Problem to work on: From the line containing "1216x662 pixels." to the final line of the entries, every line is to be reproduced exactly; no other line belongs in the output.

Stored items:
━━━━━━━━

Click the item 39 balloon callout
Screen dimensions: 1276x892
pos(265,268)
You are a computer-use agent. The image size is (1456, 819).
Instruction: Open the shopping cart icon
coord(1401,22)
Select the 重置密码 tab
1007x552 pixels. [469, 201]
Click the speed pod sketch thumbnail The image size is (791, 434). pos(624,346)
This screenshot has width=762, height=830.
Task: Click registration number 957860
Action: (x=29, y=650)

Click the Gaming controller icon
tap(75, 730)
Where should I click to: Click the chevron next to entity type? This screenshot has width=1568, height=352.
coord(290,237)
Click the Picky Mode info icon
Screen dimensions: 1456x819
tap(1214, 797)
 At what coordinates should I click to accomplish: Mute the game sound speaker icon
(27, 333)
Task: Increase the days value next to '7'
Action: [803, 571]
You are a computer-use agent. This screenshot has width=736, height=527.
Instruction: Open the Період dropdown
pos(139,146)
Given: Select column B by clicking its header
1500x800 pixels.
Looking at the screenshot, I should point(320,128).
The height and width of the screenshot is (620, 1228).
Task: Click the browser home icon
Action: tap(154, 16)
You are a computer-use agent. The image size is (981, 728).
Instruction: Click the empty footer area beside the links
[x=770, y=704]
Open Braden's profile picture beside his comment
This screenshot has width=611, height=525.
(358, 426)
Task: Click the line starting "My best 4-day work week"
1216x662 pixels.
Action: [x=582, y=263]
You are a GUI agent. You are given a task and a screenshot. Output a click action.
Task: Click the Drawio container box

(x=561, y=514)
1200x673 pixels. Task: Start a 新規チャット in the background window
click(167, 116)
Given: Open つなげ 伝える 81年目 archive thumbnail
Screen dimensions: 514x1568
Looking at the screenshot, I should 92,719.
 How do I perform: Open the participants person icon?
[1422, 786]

━━━━━━━━

The answer:
1216x662 pixels.
Action: [x=582, y=263]
You are a GUI agent. You are given a task and a screenshot. Output a click action.
Task: Click the Drawio container box

(x=561, y=514)
1200x673 pixels. Task: Start a 新規チャット in the background window
click(167, 116)
Given: Open つなげ 伝える 81年目 archive thumbnail
Screen dimensions: 514x1568
Looking at the screenshot, I should 92,719.
 How do I perform: Open the participants person icon?
[1422, 786]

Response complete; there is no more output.